Much has been written about the challenges to the food supply chain which were brought about by the coronavirus. We’ve also heard about how the grocery industry heroes stepped up to ensure our grocery experience remained safe. Thank goodness for all they did!!!  But for someone who has been involved in the food industry her entire thirty-seven-year professional career, it broke my heart to see an abundance of food being destroyed due to the majority of the foodservice distribution channel being shut down. 

At the same time, we had so many others lining up at food shelters for miles and hours to get a box of food for the week. As much as the U.S. has developed the most efficient food supply chain in the world, it failed during this pandemic crisis. 

I remember a time when there was not an organized food shelf system to distribute food to those in need, which had guaranteed safety standards in place. When a food company changed a label, or package size, the manufacturer was anxious to get the new product on the shelf. 

Retailers were instructed to remove the absolutely good product from the shelf and destroy it by throwing it into their dumpsters. As a sales representative for a food company at the start of my career, I was often tasked with doing this myself.  It seemed so wrong and wasteful knowing there were people who could survive with food which was being thrown away. 

Over time, the food shelf acquisition and distribution systems became very sophisticated, efficient, and safe and much of this food that was once thrown away was reclaimed for distribution to food shelves.

With the Covid-19 pandemic, grocery retail sales increased as consumers were spending more time at home and cooking and baking. Stores experienced out of stocks on many key food items such as milk, yogurt, butter, flour, pork, produce, eggs, and beef. These foods were available in abundance, but just not available in retail packaging. 

The production lines used to package for foodservice, could not easily be converted for retail packaging.  Sadly, this left produce rotting in the fields, animals getting too big for processing facilities, and dairy products losing freshness by the day. On top of that, many processing facilities were impacted by Covid-19 outbreaks, which reduced the available workforce and manufacturing capabilities.

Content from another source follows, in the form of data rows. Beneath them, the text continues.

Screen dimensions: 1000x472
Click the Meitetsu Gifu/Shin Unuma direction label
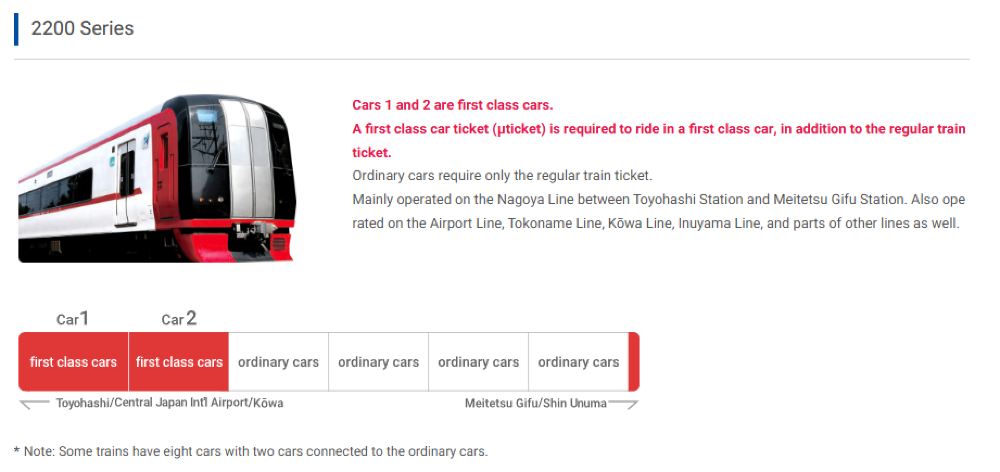click(535, 403)
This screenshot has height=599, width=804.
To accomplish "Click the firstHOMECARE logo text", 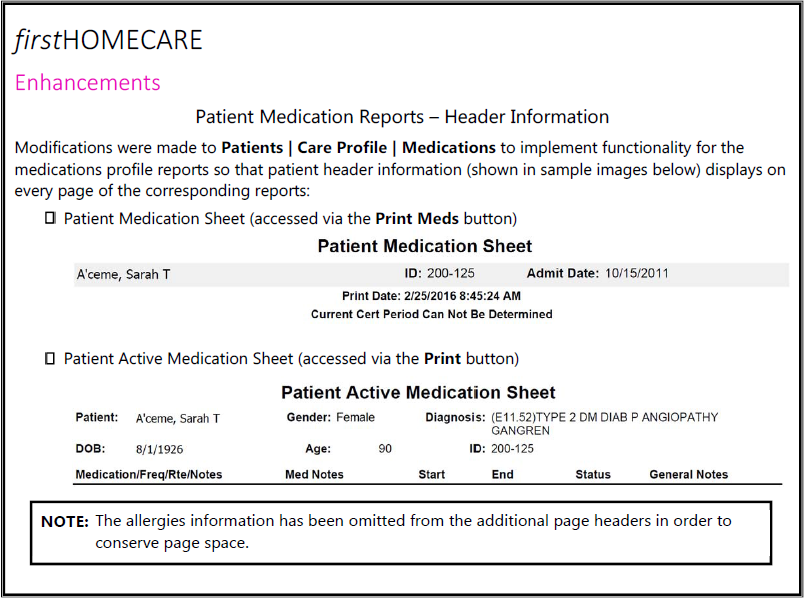I will 108,40.
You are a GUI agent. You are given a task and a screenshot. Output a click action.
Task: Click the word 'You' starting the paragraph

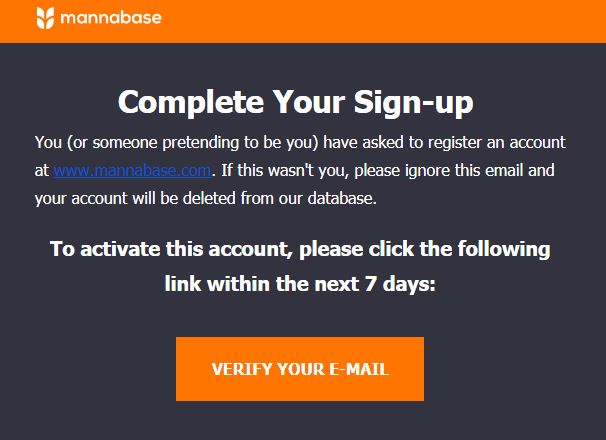click(x=48, y=142)
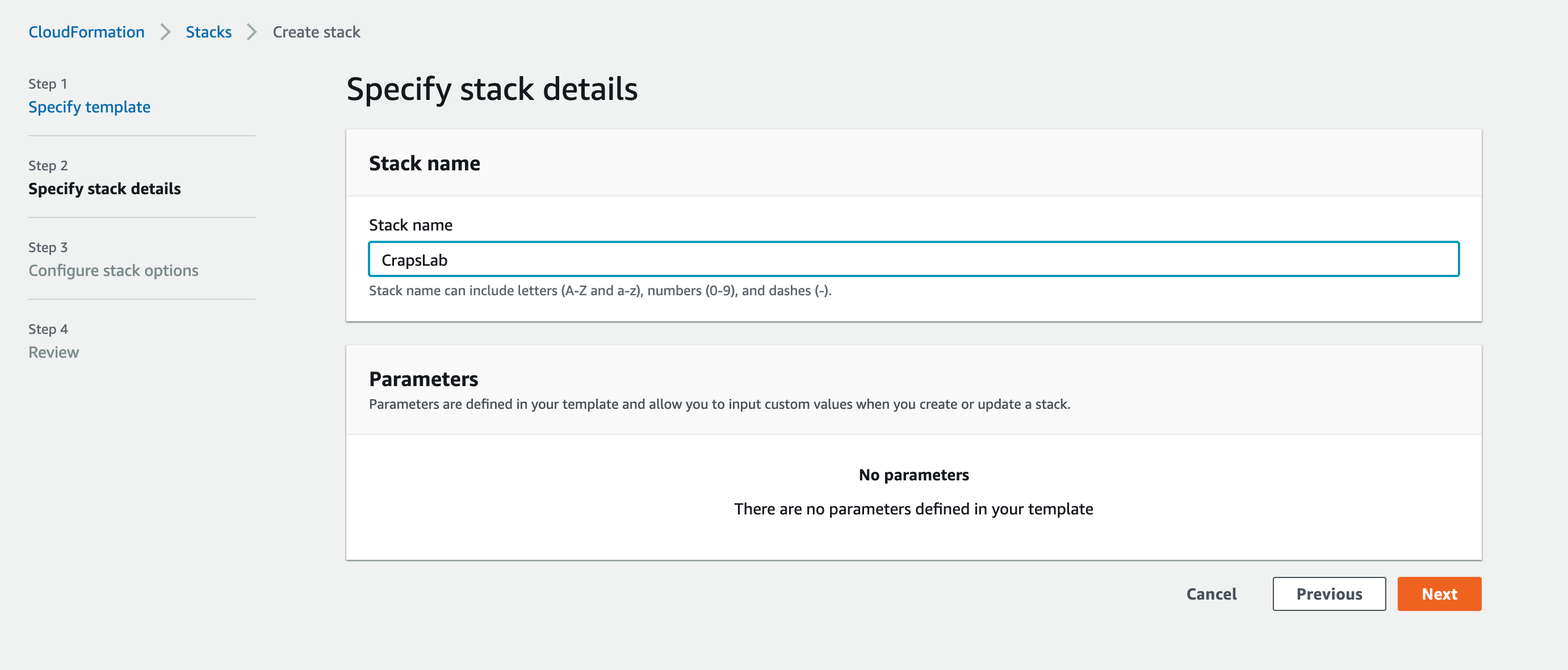Jump to Configure stack options step
The width and height of the screenshot is (1568, 670).
coord(113,270)
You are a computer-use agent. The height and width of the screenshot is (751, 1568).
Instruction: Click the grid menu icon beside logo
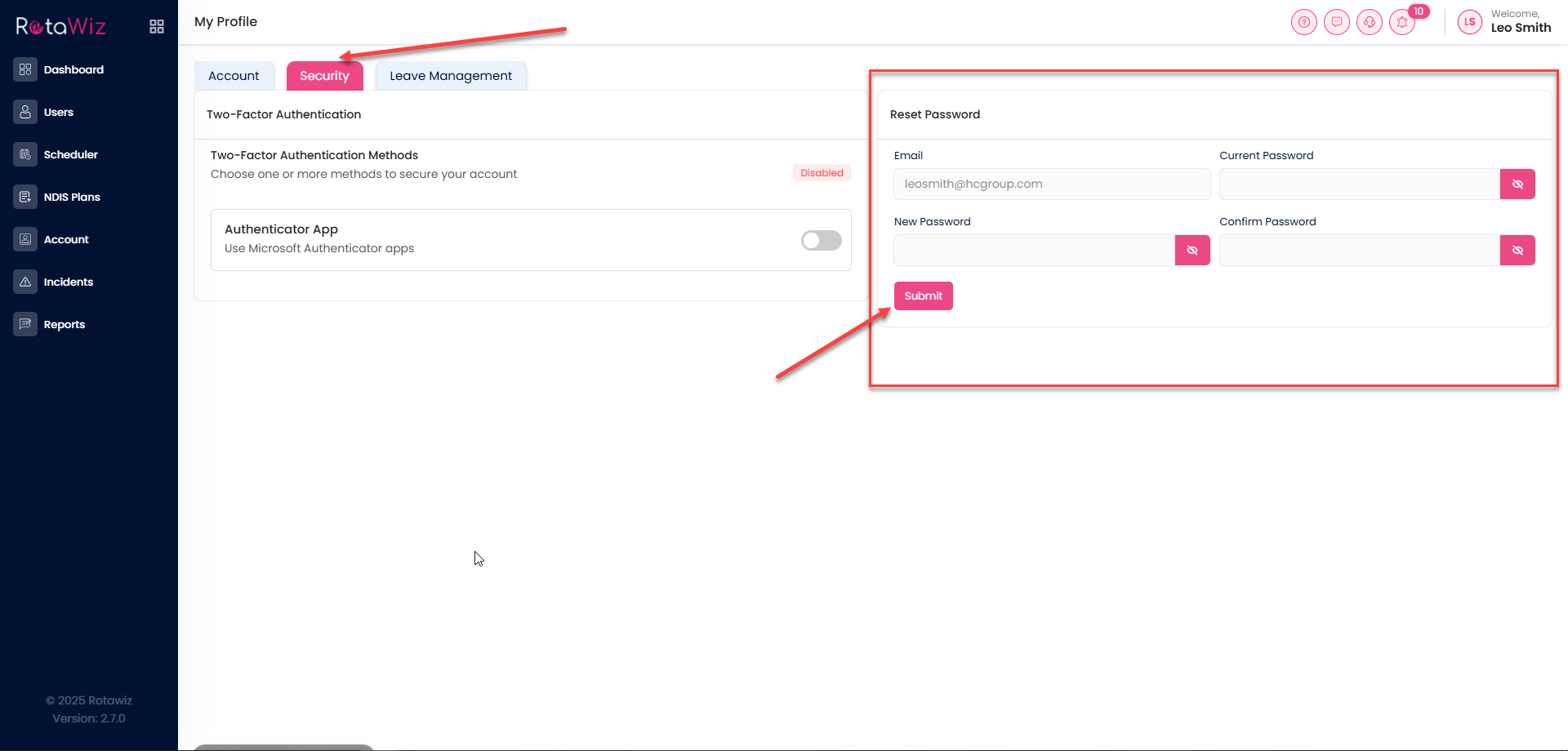157,27
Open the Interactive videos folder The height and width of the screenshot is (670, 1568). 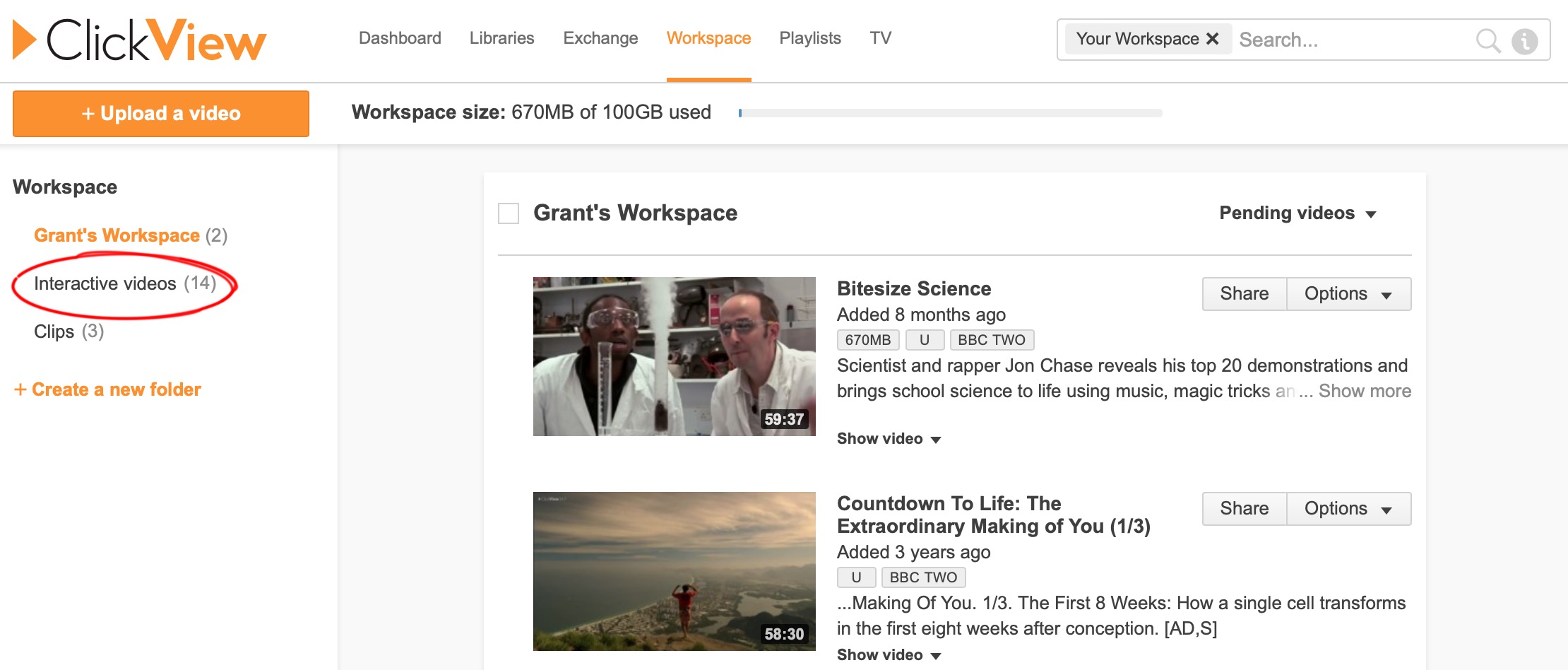coord(105,283)
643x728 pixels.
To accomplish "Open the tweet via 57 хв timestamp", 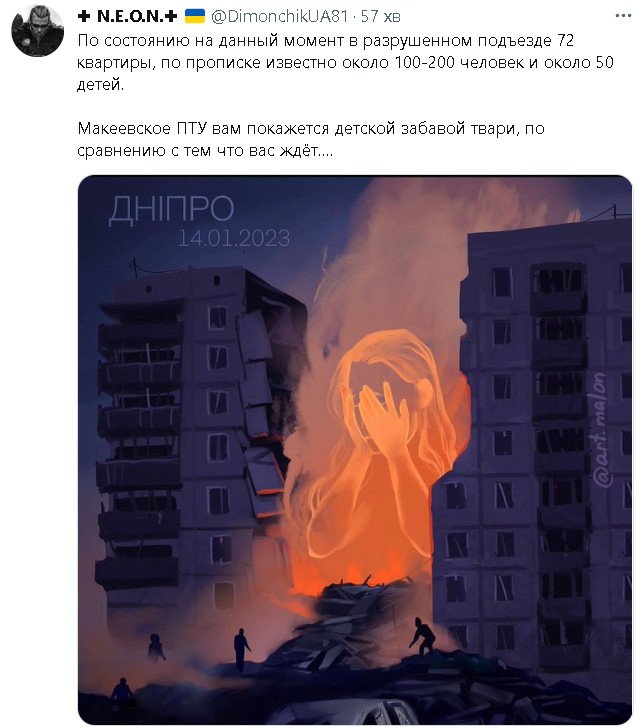I will point(381,17).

Related Article: Nielsen: Retailers Must Prepare for Change in Shopper Behavior

So, what is the “2020 Hindsight” from everything we have experienced in 2020? I would suggest looking at the following for planning purposes for 2021 and beyond:

  1. Crisis drills and contingency production planning. Agriculture mock crisis drills which I participated in for years, focused on preparing for an event that would negatively impact the consumption of a product. We conducted media training for staff, producers, processors, and anyone involved in the supply chain. We had a social media plan in place to communicate to consumers regarding updated information associated with the crisis. We identified communication “blind spots” which could lead to increased consumer confusion. Each mock drill focused on a different crisis but never was a crisis of this nature which addressed an abundance of a product with no available processing facilities. We have learned the “trickle-down” impact of closing schools and restaurants, and ultimately developed plans to get products and meals to school children and to get product packaged for distribution through the food shelf networks. 
  2. Consumer research. There is a plethora of consumer research available which studied the change in consumer behavior during the pandemic from online shopping habits to at-home meal preparation and eating patterns. I would recommend retailers, manufacturers and processors study this research and how they can capture the magic of the changed consumer behavior to ensure it will continue when we reach the other side of the chaos created by the pandemic.
  3. Innovation and activation. Of course, studying consumer research is just the first step; product innovation and merchandising innovation which aligns with the findings of the research must be the result. There is no shortage of consumer research, but there is a shortage of retailers and manufacturers turning insights into activation.   

If we walk away from the experiences of 2020 without studying the impact and the industry’s reaction and use those experiences to plan for the future, we could find ourselves in this position again, when, not if, we are faced with a similar crisis.